Type I collagen gel in seeding medium improves murine mesencymal stem cell loading onto the scaffold, increases their subsequent proliferation, and enhances culture mineralization.

作者信息

Eslaminejad Mohamadreza Baghaban, Mirzadeh Hamid, Nickmahzar Aghbibi, Mohamadi Yossef, Mivehchi Houri

机构信息

Stem Cell Department, Cell Sciences Research Center, Royan Institute, ACECR, Tehran, Iran.

出版信息

J Biomed Mater Res B Appl Biomater. 2009 Aug;90(2):659-67. doi: 10.1002/jbm.b.31332.

DOI:10.1002/jbm.b.31332
PMID:19204919
Abstract

Collagen I as a major organic component of bone matrix may be important for establishment and maintenance of mesenchymal stem cells (MSCs) in osteogenic 3D culture. To explore this subject, murine marrow-derived MSCs were seeded onto hybrid scaffolds of alginate/gelatin/beta-tricalcium phosphate in a medium either with or without collagen I gel. The cultures were then provided with osteogenic medium and incubated for three weeks during which loading efficiency, cell proliferation and the culture mineralization were quantified and statistically compared.
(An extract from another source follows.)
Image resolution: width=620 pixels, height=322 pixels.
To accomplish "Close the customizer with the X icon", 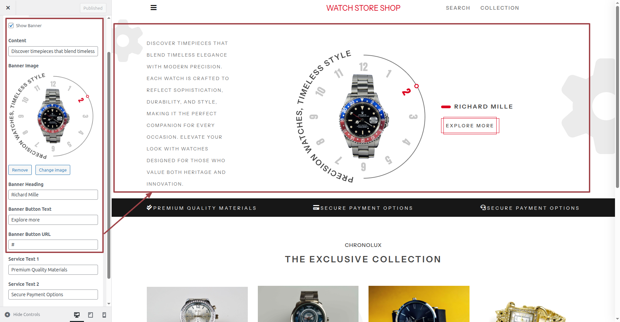I will pos(8,8).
According to the findings, in culture with collagen, although about 60% of the cells left the scaffolds, the remaining cells, however, proliferated extensively with a population doubling number (PDN) equivalent to 2.46 +/- 0.31 and organized as cell aggregations that were heavily mineralized (calcium concentration = 1.017 +/- 0.141 mM per scaffold), whereas in the culture without collagen, about 75% of the cells left the scaffolds, less cell proliferation occurred (PDN = 1.48 +/- 0.29) and no cell aggregation was observed. The calcium concentration in this culture was 0.185 +/- 0.029 mM per scaffold. All these differences were statistically significant (p < 0.001). Taken together, these data suggested that using the collagen I in seeding medium could help mMSCs loading into the scaffold, enhance their subsequent proliferation, and increase calcium deposition in 3D culture system.

摘要

作为骨基质主要有机成分的I型胶原蛋白,对于间充质干细胞(MSC)在成骨三维培养中的建立和维持可能具有重要意义。为了探究这一课题,将小鼠骨髓来源的间充质干细胞接种到藻酸盐/明胶/β-磷酸三钙的混合支架上,置于添加或不添加I型胶原蛋白凝胶的培养基中。然后向培养物中加入成骨培养基并孵育三周,在此期间对加载效率、细胞增殖和培养矿化进行定量并进行统计学比较。根据研究结果,在含有胶原蛋白的培养中,尽管约60%的细胞离开支架,但其余细胞大量增殖,群体倍增数(PDN)相当于2.46±0.31,并组织形成大量矿化的细胞聚集体(钙浓度=每个支架1.017±0.141 mM),而在不含胶原蛋白的培养中,约75%的细胞离开支架,细胞增殖较少(PDN=1.48±0.29),且未观察到细胞聚集。该培养中每个支架的钙浓度为0.185±0.029 mM。所有这些差异均具有统计学意义(p<0.001)。综上所述,这些数据表明,在接种培养基中使用I型胶原蛋白有助于小鼠间充质干细胞加载到支架中,增强其随后的增殖,并增加三维培养系统中的钙沉积。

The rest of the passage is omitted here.